Per l'arbitrato, così come in genere per tutte le riforme attinenti il delicatissimo tema del lavoro, servirà la prova cocomero. Per scegliere il frutto più zuccherino un tempo si usava incidere un tassello a forma di cuneo per assaggiarne la polpa. Lo stesso andrà fatto – una volta che il testo sia promulgato dal Quirinale – per le nuove procedure di conciliazione e arbitrato previste dal collegato. Inutile gridare già al golpe normativo: è interesse di tutti, imprese e lavoratori, contare sui responsi rapidi e soddisfacenti decisi da un arbitro di fiducia comune, invece che impantanarsi nei mille giorni medi dell'attuale contenzioso. È uno scandalo se si deciderà «secondo equità»? Il tempo potrebbe dimostrare che l'entità dei risarcimenti sarà più che in linea con le medie ora decise dal giudice secondo legge.

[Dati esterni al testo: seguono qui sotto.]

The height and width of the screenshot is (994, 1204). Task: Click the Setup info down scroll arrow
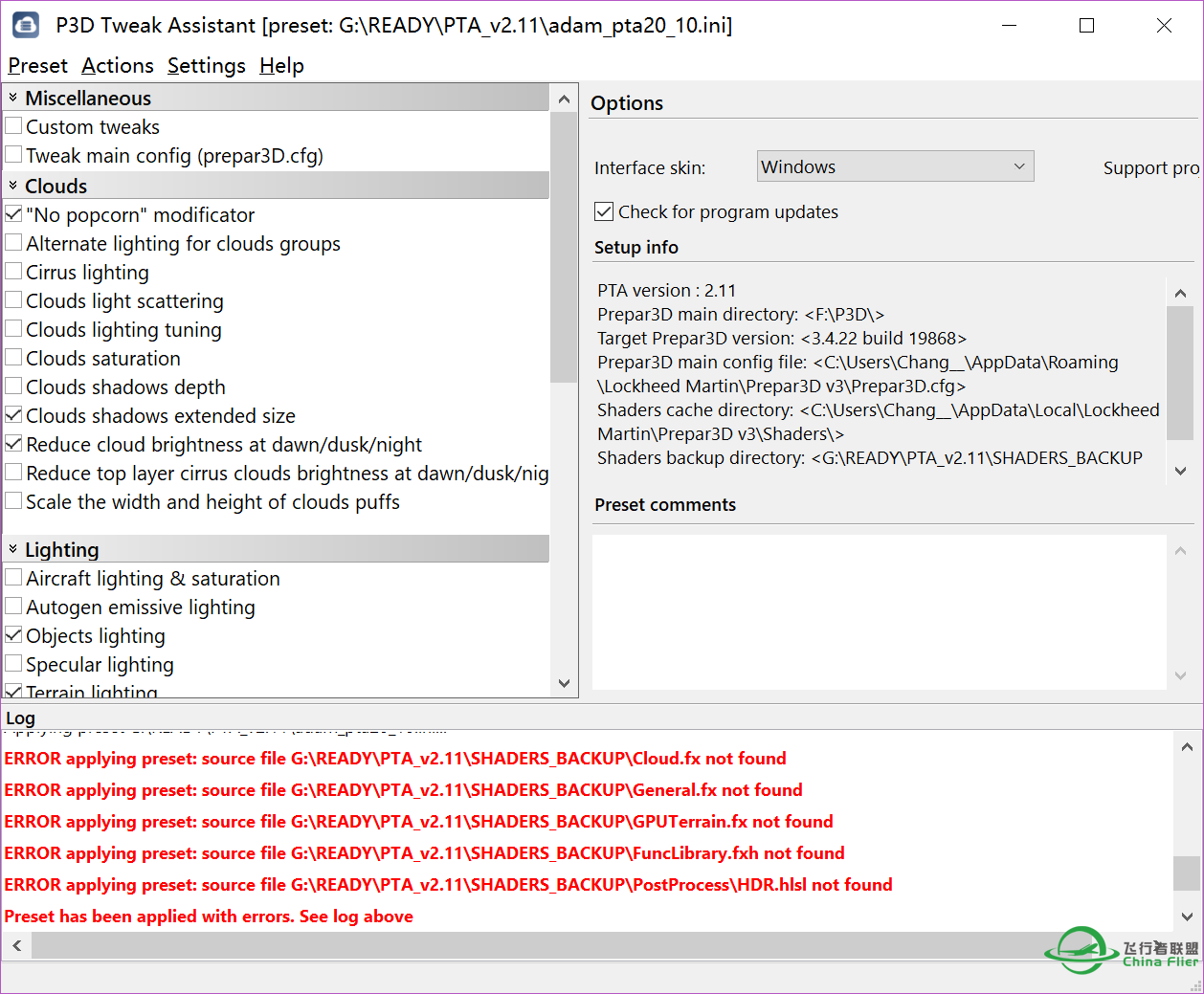point(1180,471)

Ha ragione il ministro Maurizio Sacconi quando – ancora ieri al Forum organizzato dai consulenti del lavoro e dal Sole 24 Ore – paventa il rischio dei toni cruenti da campagna elettorale sul tema caldo del lavoro. Meno quando si dice tentato dall'idea di lasciare tutto com'è.
L'allarme per lo smontaggio dell'articolo 18 (la tutela in tema di licenziamenti) è un fantasma evocato anche in occasione del varo del "collegato". Tanto strumentalmente quanto a sproposito, visto che dalle clausole compromissorie, come subito previsto dall'avviso comune concordato dalle parti sociali, è esclusa la materia del recesso. Non resta che aspettare di girare la boa del voto regionale. Dopo si apre un triennio di auspicabile bonaccia elettorale: il tempo giusto per approcciare le riforme che su welfare e lavoro producono, per loro natura, equità. Vanno estesi gli ammortizzatori sociali a chi oggi non ne beneficia; va scritto il nuovo Statuto dei lavori per evitare che le forme di flessibilità (abbinate a minori tutele) siano tutte a carico dei giovani destinati allo status perenne di lavoratori-spot. Va ulteriormente accelerato l'innalzamento dell'età pensionabile; vanno liberalizzati orari di lavoro e tempi di apertura dei servizi. Per farlo serve la convinzione politica di chi governa e (almeno) la buona fede di chi fa opposizione. Visto il clima, il buonsenso è ancora la riforma più rivoluzionaria.